El segundo semestre del año encontró a diferentes sectores populares peleando en las calles e incluso se produjeron algunos cruces inéditos en la historia reciente de nuestro país, como la confluencia en movilizaciones de trabajadores encuadrados en la CGT (también en las CTA) y ese gran precariado que tiene en la Confederación de Trabajadores de la Economía Popular (CTEP) su herramienta más visible y numerosa (aunque existen otras y también numerosas organizaciones territoriales).

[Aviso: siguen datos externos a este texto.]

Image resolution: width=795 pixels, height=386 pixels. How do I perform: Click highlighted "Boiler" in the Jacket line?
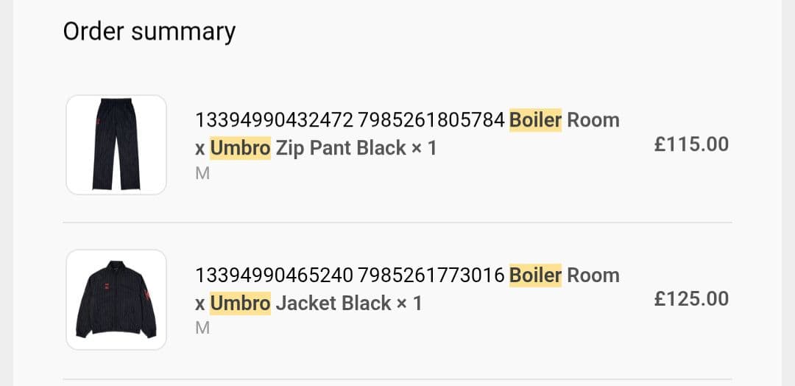(x=535, y=276)
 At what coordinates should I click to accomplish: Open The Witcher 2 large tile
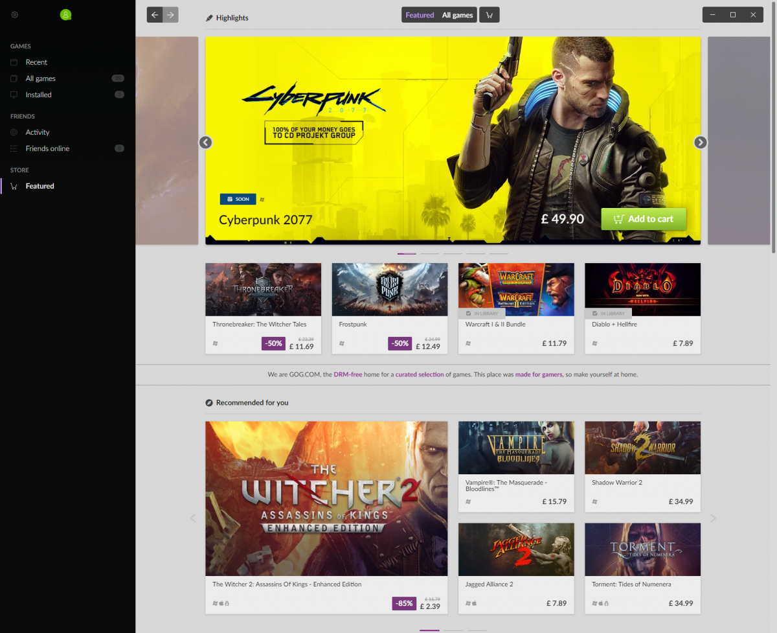[326, 498]
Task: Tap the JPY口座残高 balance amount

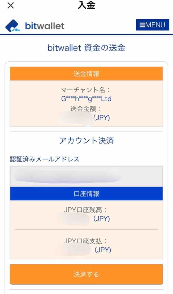Action: [x=84, y=219]
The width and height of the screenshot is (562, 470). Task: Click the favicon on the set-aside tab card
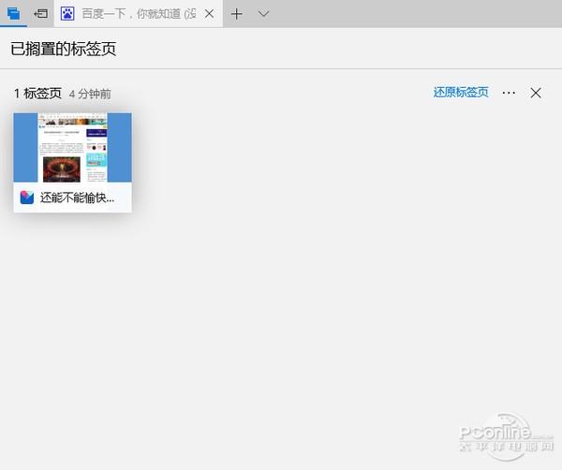[x=27, y=198]
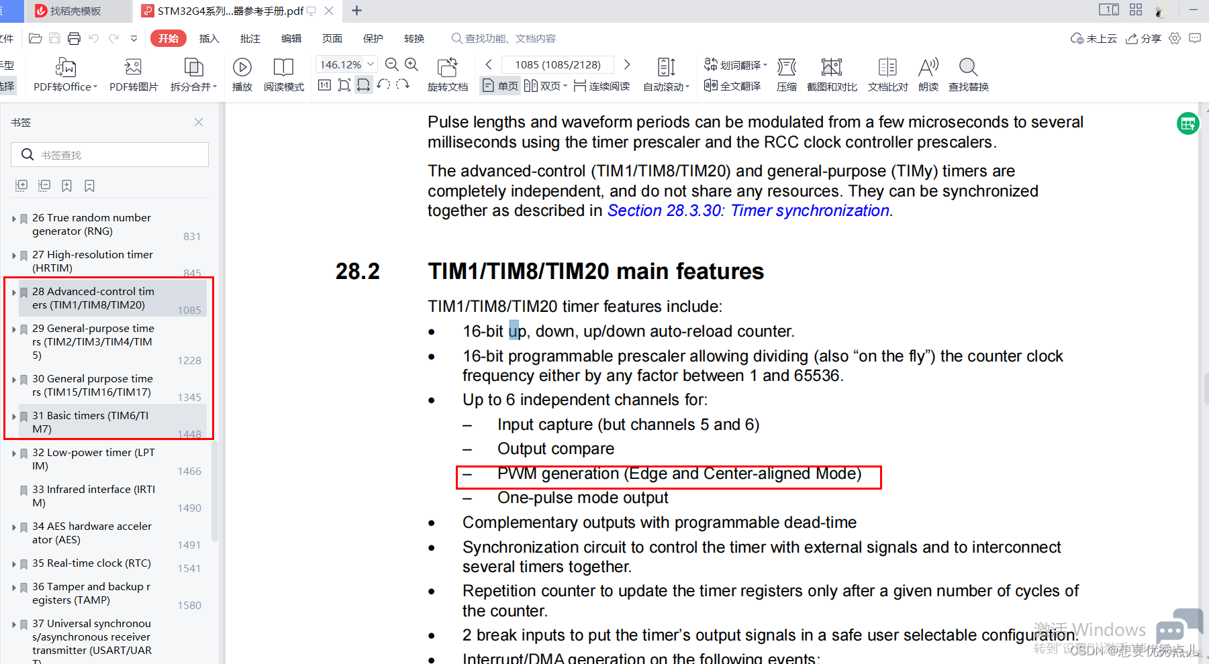Open the zoom percentage dropdown
The width and height of the screenshot is (1209, 664).
coord(371,64)
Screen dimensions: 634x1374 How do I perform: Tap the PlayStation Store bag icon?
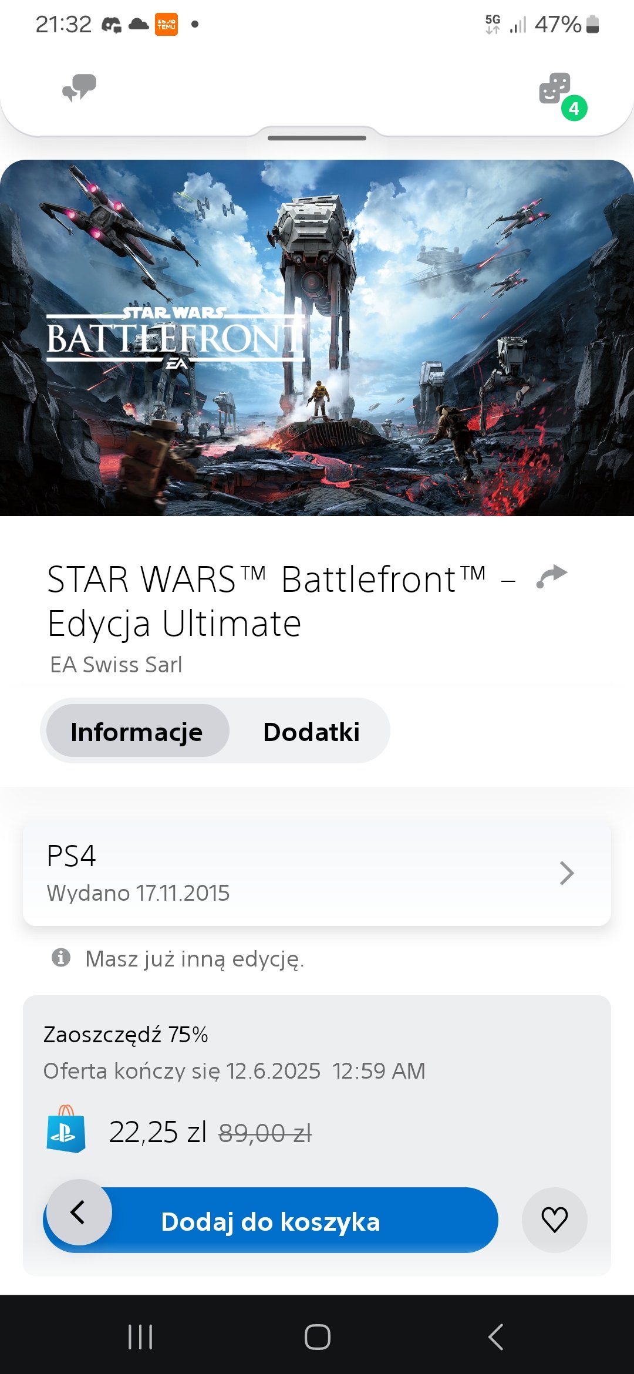coord(66,1129)
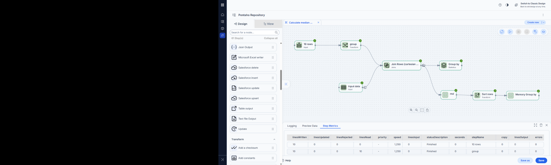Collapse the Transform category
551x165 pixels.
pos(274,139)
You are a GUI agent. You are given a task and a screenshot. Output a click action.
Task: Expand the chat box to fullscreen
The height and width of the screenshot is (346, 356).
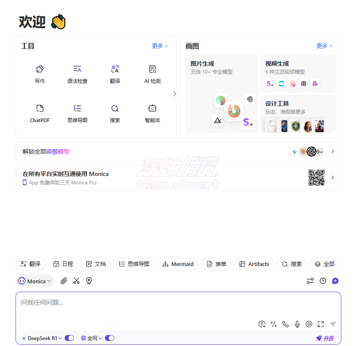point(321,324)
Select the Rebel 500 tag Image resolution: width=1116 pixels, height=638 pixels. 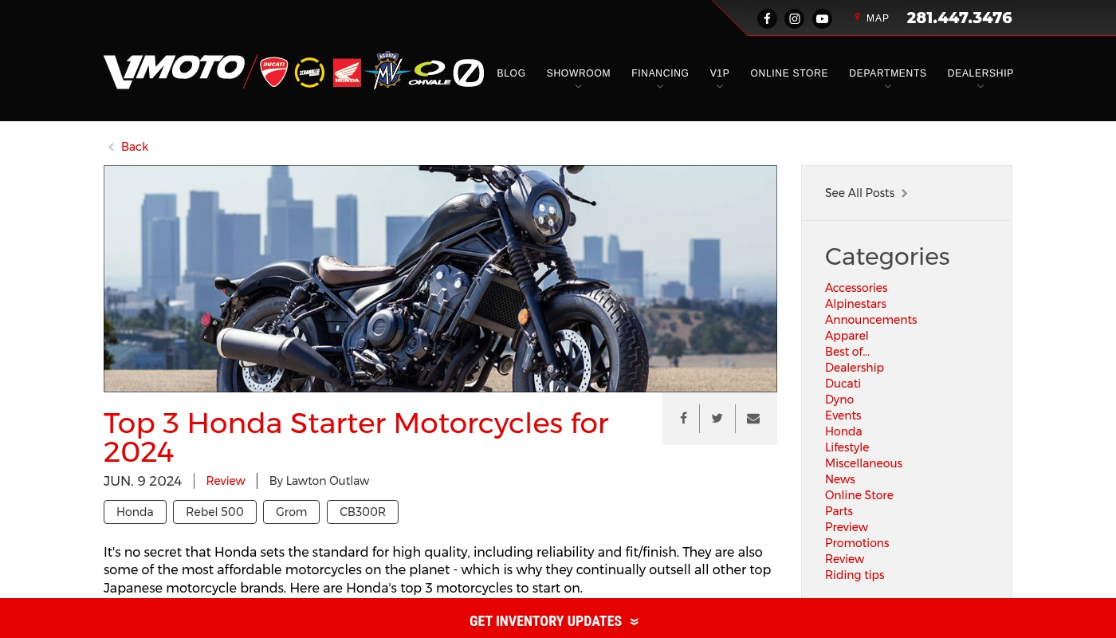click(x=214, y=512)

Desde principios de año un cierto afán nostálgico pesó sobre las militancias de diverso origen e identificación ideológica, y fue la de asociar el embate macrista con el neoliberalismo menemista y, por lo tanto, con agitar ciertas imágenes del pasado de las resistencia. De ser una operación destinada a reconstruir un imaginario de resistencia, entiende este cronista, dichas operaciones podrían tener cierta eficacia, si van acompañadas por creativas medidas políticas que puedan dar cuenta de la situación concreta que hoy atravesamos como pueblo. De lo contrario, serán una más de las tantas actitudes que no logran entender que nunca una situación política es igual a otra del pasado, y que por más radicalizadas que sean las consignas y las imágenes que se utilicen, sólo serán disruptivas aquellas iniciativas que logren reactualizar la rebelión en términos de contagiar indignación contra lo que sucede, transformar la bronca en peleas en las calles y la protesta en resistencia. A partir de allí, seguramente, pueda hablarse de un 2001 que no pueda ser asimilado por las clases dominantes: un diciembre que funcione como fantasma insurrecto. Entonces los muertos de aquellos días dejarán de pertenecer al botín de guerra de los que casi siempre han ganado en la historia, para pasar a ser estandarte que alimente los deseos de transformación social.